2008, October 27: Clockwatchers.

for 10/27-31/08

CLOCKWATCHERS

Just for a second imagine you wanted to be recruited for the next academy. Would that be how you described yourself in the interviews? Or, would you put it on your resume? And, if that was in bold print on your evaluations would that give you an edge on the promotion list? Hardly! It indicates someone who wants the most he can get and do the least to get it.

Clock-watchers have given us and the term a bad rap because we all do it in contexts that don’t reflect that at all. Time is critical. In medicine or health it’s the difference between life and death. It’s what measures your benefits and relative security on your job and certainly retirement. It’s how you use it that defines who and what you are.
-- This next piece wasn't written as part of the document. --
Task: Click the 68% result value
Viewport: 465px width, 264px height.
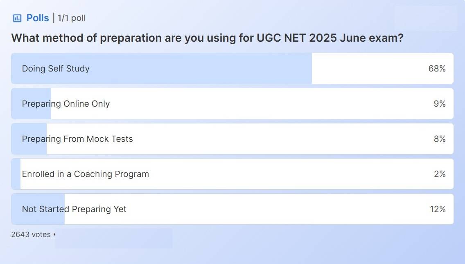Action: click(x=437, y=69)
In the old House of Representatives building there was a clock up on the wall – certainly to measure the length of hot winded politicians. BUT, that clock sat in a statue of a chariot driven by the goddess Cleo – the goddess of history. In her hands was a book. Every time a congressman looked at the clock he was reminded of the bigger dimension of that moment; that it wasn’t about himself. He was just a part of a bigger story and he had obligations. There was honor that checked self absorption. And, if he didn’t want to pay the cost he wasn’t fit for duty. Today, as the historian David McCullough writes, congress looks up and all they see are cameras. Perhaps it’s significant that Congress no longer meets in that room – it’s been relegated to some other function.
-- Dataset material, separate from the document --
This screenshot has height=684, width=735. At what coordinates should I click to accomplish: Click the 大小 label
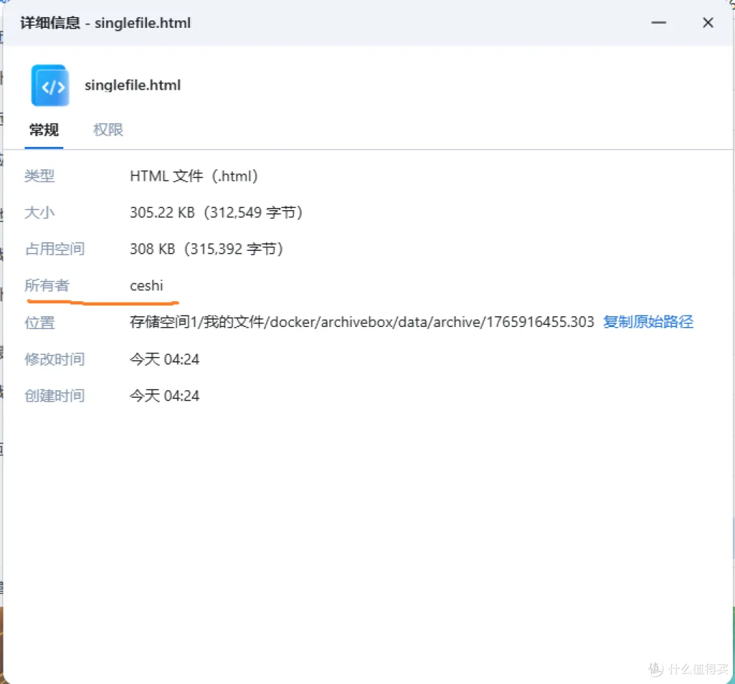click(x=39, y=213)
That speaks more loudly than words about how things have changed. Today, it’s all about NOW and whose group gets the power. It’s at best only remotely connected to the past and there is no sense of a bigger picture. Put that against a general dumbing down of both our language and history (the principle vehicle of culture – whatever that’s going to be) and you and the story is up for grabs. It was Jefferson who said any generation that expects to be ignorant and free never was and never can be.

You and I only live in the present but it’s how we are connected to the bigger picture – the story – that determines what we are going to be in the future. If anybody who gets power can rewrite the script the end of the story may well be different than what the author or authors had in mind.
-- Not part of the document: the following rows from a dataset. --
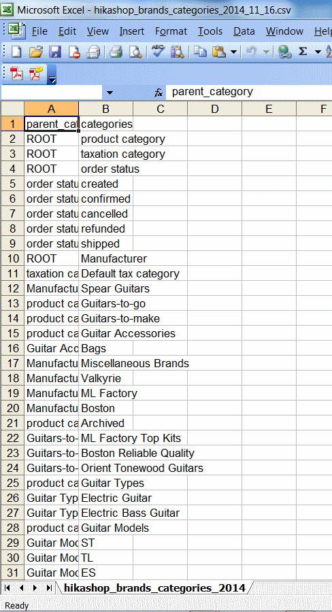Click the Print icon in the toolbar
Screen dimensions: 332x612
[116, 51]
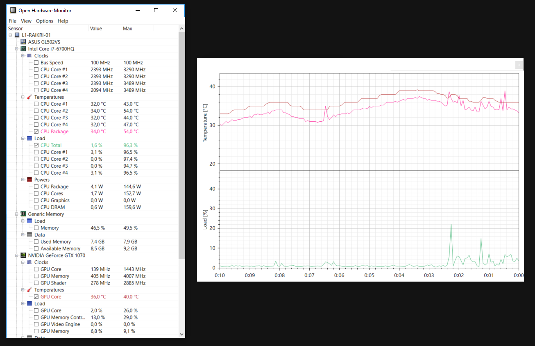Open the Options menu
Screen dimensions: 535x346
45,21
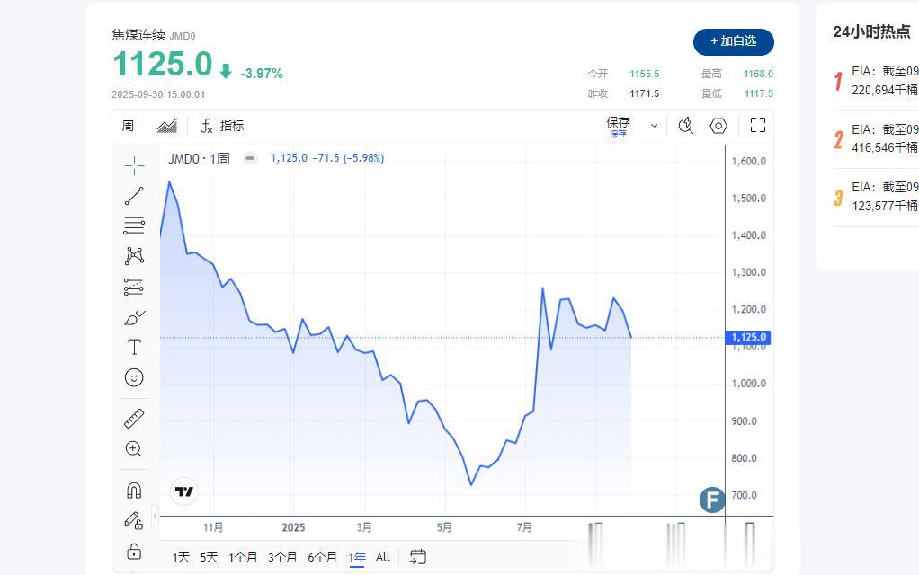Open the emoji icons tool
This screenshot has height=575, width=919.
(134, 377)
If that’s true of politics then it is even more the case for our beliefs, our core values, our faith. There is another book and it sits not in the hands of the goddess of history. It’s pictured in the hands of God – the God who writes in permanent ink. Both Judaism and Christianity place it smack dab in the context of how we live. One at Yom Kippur and the other at end time. Both focus on where you fit in and how you did that. Not by accident both call it the book of life.